Projecting attributes to their own columns has benefits for speed and size. Therefore we are taking an opinionated approach and projecting some common attributes to their own columns. All other attributes are stored in the generic key/value maps and are still searchable, but not as quickly. We chose these attributes based on what we commonly use ourselves (scratching our own itch), but we think they will be useful to most workloads.

Resource-level attributes include the following:

• service.name
• cluster and k8s.cluster.name
• namespace and k8s.namespace.name
• pod and k8s.pod.name
• container and k8s.container.name

Span-level attributes include the following:

• http.method
• http.url
• http.status_code (int)

“Any”-type Attributes

OTLP attributes have variable data types, which is easy to accomplish in formats like protocol-buffers, but does not translate directly to Parquet. Each column must have a concrete type. There are several possibilities here but we chose to have optional values for each concrete type.

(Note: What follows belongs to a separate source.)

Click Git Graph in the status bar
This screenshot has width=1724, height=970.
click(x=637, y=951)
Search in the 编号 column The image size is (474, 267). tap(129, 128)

Array and KeyValueList types are stored as protocol-buffer-encoded byte arrays.

YAML Copy

repeated group Attrs {
    required binary  Key (STRING);

    # Only one of these will be set
    optional binary  Value (STRING);
    optional boolean ValueBool;
    optional double  ValueDouble;
    optional int64   ValueInt (INT(64,true));
    optional binary  ValueArray (STRING);
    optional binary  ValueKVList (STRING);
}

Event attributes

Event attributes are stored as protocol-buffer encoded.

YAML Copy

repeated group Attrs {
    required binary Key (STRING);
    required binary Value (STRING);
}

Compression and encoding

Parquet has robust support for many compression algorithms and data encodings. We have found excellent combinations of storage size and performance with the following:

1. Snappy Compression - Enable on all columns
2. Dictionary encoding - Enable on all string columns (including byte array ParentSpanID). Most strings are very repetitive so this works well to optimize storage size. However we can greatly speed up search by inspecting the dictionary first and eliminating pages with no matches.
3. Time and duration unix nanos - Delta encoding
4. Rarely used columns such as DroppedAttributesCount - These columns are usually all zeroes, RLE works well.

Bloom filters

Parquet has native support for bloom filters. However, Tempo does not use them at this time. Tempo already has sophisticated support for sharding and caching bloom filters.